10. Avoid What to Expect When You Are Expecting like the plague. Who cares that its a number one best seller for years. Its loaded with anxiety provoking sentiments like, "That twinge you feel near your groin is likely just growing pains, but it could be uterine detachment or uterine rupture and your fetus is now outside the womb tangled up in your intestines. Call your physician." One of the things that Dr. Wagner writes in his recent book Born in the USA struck me as a great piece of practical advice for pregnant mom's looking for books: if the book has the mantra "Trust your doctor" put it back; if the book has the mantra "Trust your body" then it's a keeper.
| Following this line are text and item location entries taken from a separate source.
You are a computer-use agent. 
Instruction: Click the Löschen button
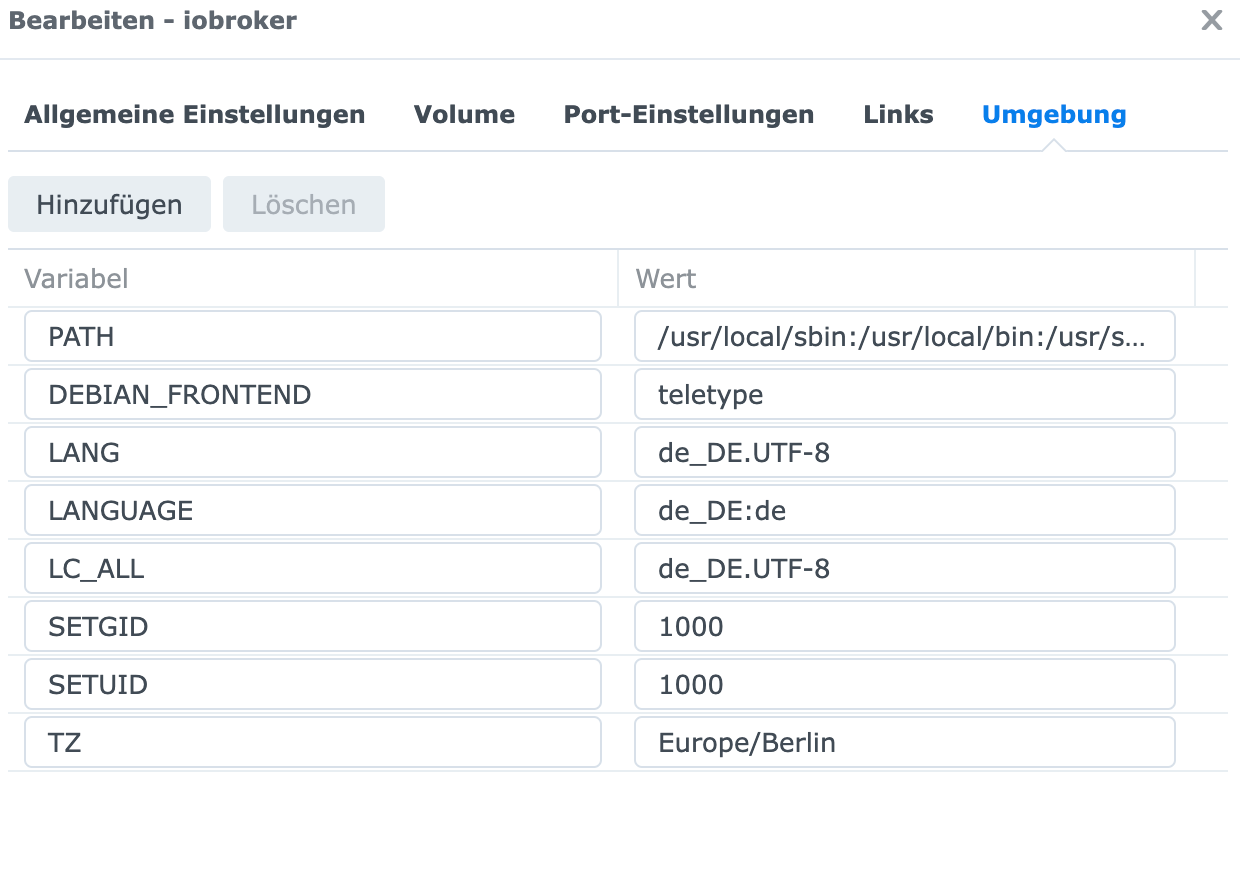303,205
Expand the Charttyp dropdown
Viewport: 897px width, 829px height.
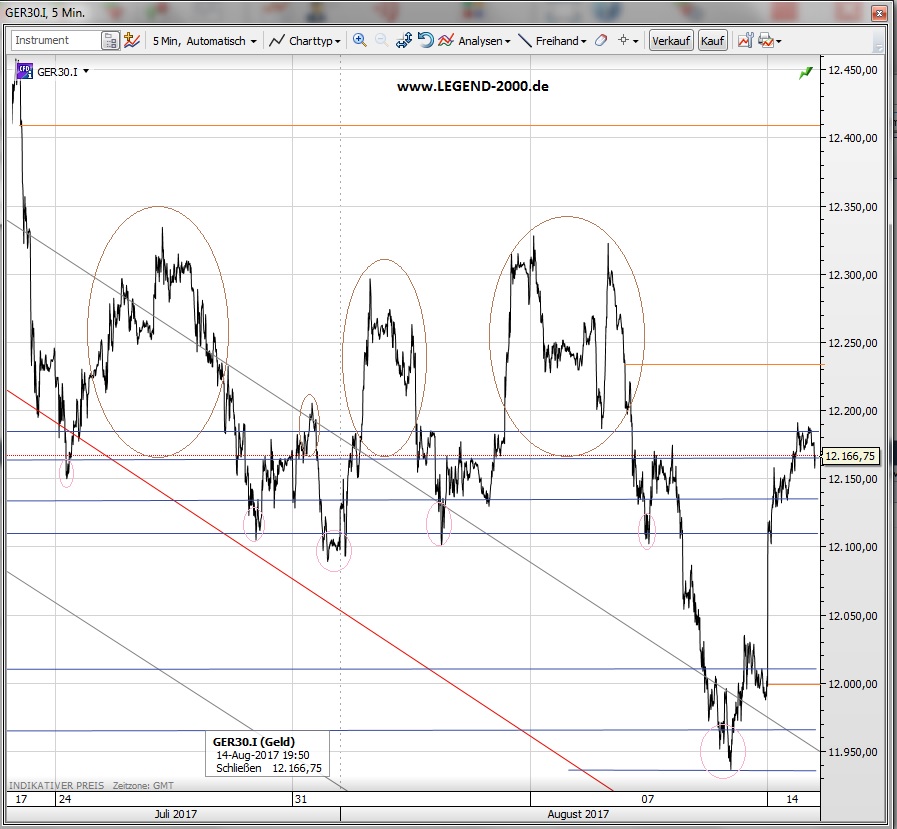pyautogui.click(x=306, y=41)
11. DO NOT, hear me, DO NOT buy a home fetal doppler. It's a waste of your money. The ones in stores almost never work. All you will hear is static and possibly the playings of alien transmissions. The dopplers in your doctors office are $600 - $800 or more dollars, which is why they work so well. Go ahead and buy the professional one if you have the money, but if you don't mind spending big bucks for something you'll use only a few times contact Tom Cruise and see if you can buy his ultrasound machine.

12. 3-D ultrasound is not better than the ultrasound your doctor or midwife has you get around 18 weeks. The ultrasound "centers" that do these 3-D ultrasounds for the hell of it are making a huge profit off you just so you get a few glimpses of your baby. What most people don't realize is that ultrasound is used for medical reasons, not just so you can find out the sex of your baby. Places that perform ultrasound for non-medical reasons are crossing the fine line of ethical "treatment".

13. Attend a non-hospital based childbirth program. You should know why.

14. Hire a doula, or ask a female friend or relative that you trust to be with you for continuous labor support. Ya, I know, Dad is going to be there, but he's likely to be scared to shit and not really know what to do. Women trained to give labor support, or even those who have gone through it seem to do a better job.

15. Get yourself a very comfortable, supportive bra without wires. Sports bras are great for those who are going to bottle feed. When you become engorged you are going to want lots of comfortable support. (And ice... ice those puppies several times a day until the engorgement is gone.) For the breastfeeding mom's, get a comfortable nursing bra without wires. Trust me, you won't want to wear that little Victoria's Secret push up.